The water drops, turning like a cat.
It doesn’t slosh or break up into even a single droplet, but, stiff as gelatin, lands with a quivering thump like the blow of a giant fist.

That’s bachelorization energy, that makes it do that.

Can you drink it?
(Burn asks)

The woman shakes her head, the whites of her eyes streaking in the gloom.
Her legs and feet are bare.
The tunic hangs down as far as her thighs.

What stops people from drinking it?
(Burn asks)

Death.
That’s light water.

Poison?

Poison.

The woman’s voice tightens in the dark.

Just working around it, you can get water blindness.
The only cure for that is to set out in the blazing sun, stare right up into it, until you can see again.
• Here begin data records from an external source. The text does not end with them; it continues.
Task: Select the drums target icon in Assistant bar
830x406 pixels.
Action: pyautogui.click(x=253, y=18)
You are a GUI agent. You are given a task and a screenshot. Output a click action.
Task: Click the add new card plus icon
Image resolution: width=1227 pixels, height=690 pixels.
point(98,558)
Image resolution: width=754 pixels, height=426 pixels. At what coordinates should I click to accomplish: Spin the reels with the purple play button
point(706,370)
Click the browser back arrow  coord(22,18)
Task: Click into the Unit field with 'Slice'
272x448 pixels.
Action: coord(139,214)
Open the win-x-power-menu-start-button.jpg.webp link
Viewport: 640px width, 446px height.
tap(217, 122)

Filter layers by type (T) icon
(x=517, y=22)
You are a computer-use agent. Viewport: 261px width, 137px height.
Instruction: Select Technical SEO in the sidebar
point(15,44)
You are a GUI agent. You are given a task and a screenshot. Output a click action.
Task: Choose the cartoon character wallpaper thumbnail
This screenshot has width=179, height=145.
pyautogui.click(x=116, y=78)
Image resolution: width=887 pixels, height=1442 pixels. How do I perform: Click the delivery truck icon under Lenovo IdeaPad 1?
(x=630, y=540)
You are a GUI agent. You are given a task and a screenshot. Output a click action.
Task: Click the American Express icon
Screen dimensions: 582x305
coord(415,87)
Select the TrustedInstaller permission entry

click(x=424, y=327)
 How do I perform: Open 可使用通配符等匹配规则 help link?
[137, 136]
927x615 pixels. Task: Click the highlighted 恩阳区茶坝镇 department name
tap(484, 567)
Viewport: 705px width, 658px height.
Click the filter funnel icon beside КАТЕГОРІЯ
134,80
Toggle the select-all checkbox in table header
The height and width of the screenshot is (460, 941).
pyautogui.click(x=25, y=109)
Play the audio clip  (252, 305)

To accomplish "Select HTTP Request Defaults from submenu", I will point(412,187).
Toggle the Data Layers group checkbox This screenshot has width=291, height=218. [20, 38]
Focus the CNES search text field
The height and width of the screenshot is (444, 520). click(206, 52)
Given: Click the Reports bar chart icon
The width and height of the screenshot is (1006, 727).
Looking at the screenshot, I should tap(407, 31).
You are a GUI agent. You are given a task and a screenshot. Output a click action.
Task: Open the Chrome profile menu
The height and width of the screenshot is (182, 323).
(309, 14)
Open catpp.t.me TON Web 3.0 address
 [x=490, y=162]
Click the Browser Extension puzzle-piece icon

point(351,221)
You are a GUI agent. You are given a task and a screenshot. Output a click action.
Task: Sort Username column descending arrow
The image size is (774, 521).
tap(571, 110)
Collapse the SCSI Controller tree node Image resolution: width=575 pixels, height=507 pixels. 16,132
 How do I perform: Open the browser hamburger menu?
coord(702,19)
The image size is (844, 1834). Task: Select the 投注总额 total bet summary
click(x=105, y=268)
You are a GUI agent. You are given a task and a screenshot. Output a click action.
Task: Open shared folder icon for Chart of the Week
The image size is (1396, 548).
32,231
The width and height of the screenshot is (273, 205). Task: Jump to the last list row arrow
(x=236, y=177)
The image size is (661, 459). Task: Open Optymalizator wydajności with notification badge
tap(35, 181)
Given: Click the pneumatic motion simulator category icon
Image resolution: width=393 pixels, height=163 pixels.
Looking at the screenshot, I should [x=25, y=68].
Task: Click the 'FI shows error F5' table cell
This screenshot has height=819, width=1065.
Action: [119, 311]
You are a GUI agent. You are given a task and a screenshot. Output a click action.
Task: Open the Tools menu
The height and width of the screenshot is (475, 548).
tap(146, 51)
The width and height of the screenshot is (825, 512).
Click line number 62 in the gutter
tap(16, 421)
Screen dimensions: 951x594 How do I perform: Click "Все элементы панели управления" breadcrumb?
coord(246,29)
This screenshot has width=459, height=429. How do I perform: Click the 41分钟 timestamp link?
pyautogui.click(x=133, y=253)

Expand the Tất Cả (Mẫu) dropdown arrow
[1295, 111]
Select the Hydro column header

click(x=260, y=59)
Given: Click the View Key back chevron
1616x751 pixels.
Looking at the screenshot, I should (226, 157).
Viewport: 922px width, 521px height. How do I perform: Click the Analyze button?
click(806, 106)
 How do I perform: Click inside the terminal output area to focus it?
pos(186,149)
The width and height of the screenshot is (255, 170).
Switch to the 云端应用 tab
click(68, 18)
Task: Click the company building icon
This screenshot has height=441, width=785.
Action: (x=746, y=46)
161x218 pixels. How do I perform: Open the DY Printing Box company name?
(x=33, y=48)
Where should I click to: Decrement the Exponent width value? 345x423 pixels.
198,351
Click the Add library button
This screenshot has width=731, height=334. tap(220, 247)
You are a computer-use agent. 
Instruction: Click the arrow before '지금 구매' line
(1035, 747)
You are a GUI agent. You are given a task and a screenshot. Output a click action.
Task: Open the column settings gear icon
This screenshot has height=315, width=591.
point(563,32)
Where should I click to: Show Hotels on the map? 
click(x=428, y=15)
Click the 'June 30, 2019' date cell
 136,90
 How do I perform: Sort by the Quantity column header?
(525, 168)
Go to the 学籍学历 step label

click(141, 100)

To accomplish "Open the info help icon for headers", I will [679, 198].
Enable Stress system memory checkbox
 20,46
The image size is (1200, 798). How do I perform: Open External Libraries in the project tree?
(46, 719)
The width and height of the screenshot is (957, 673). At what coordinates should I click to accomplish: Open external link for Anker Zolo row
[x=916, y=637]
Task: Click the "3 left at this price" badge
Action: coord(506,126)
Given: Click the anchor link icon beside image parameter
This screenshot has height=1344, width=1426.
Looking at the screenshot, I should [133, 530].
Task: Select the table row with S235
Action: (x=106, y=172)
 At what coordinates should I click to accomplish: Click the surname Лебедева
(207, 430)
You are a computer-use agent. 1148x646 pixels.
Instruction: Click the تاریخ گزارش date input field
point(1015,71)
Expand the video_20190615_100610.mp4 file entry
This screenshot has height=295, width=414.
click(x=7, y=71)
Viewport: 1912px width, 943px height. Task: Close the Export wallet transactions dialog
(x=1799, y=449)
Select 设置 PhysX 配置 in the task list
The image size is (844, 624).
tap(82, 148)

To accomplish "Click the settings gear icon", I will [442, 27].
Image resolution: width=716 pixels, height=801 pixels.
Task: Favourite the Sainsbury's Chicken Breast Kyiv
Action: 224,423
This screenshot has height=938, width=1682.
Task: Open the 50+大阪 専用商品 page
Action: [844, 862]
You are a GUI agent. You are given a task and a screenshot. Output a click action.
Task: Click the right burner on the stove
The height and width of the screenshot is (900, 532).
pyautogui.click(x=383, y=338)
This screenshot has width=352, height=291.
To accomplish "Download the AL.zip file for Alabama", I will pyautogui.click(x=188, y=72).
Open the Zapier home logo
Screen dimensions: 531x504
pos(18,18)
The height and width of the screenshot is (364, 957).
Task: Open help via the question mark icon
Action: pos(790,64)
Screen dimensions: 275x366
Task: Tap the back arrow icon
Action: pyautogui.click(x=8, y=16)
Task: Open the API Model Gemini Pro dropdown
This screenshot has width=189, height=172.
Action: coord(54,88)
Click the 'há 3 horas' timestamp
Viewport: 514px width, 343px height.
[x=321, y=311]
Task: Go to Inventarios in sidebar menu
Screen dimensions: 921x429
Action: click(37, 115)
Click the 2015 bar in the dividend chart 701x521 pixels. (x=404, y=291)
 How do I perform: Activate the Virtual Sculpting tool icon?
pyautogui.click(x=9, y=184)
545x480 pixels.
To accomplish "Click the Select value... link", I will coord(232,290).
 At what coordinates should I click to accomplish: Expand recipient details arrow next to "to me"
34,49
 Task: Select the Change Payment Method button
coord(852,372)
Burn imagines being in the tubes, like Beaula, drive along a steel tunnel struck through clear landscapes.
Caravans of identical bubbles sail over her head.

But the light hurts so bad you can’t stand it (the woman says)

There is a tunnel angling down into the earth.
There she sees reflections of light thrown onto the wall, feathers and rods, wires, and curling gauzes like smoke sails.

So you stay blind (the woman says)

What’s down there?

The woman crosses her arms casually against her breasts, sighing.

That down there is whrounim stuff and we’re good and careful with it.
There’s a residue of the High Whrounim.
Which some day or other

it was ooohh

(she cocks her head)

fifff-teen years ago I think?
Before you were born, anyway.

(That was almost a reproach)

It tumbled down the mountainside and was deposited.

Burn imagines the bank, where sacks of coins were enclosed in clay capsules and sent to and fro around the building in wind tubes.
The whole city for a moment is revealed to her as a huge arterialism of tubes tubes tubes.

I have my own ideas what to do with it (the woman says)

Can I see it?

Can you?
(the woman says)

Is she going to make that old joke?
(Burn wonders to herself)

I suppose.
But it’s haunted by a ghost.

Burn looks at her.

Oh
I
haven’t seen it (the woman says nastily)

With one hand, she strokes her fingers across her forehead from temple to temple.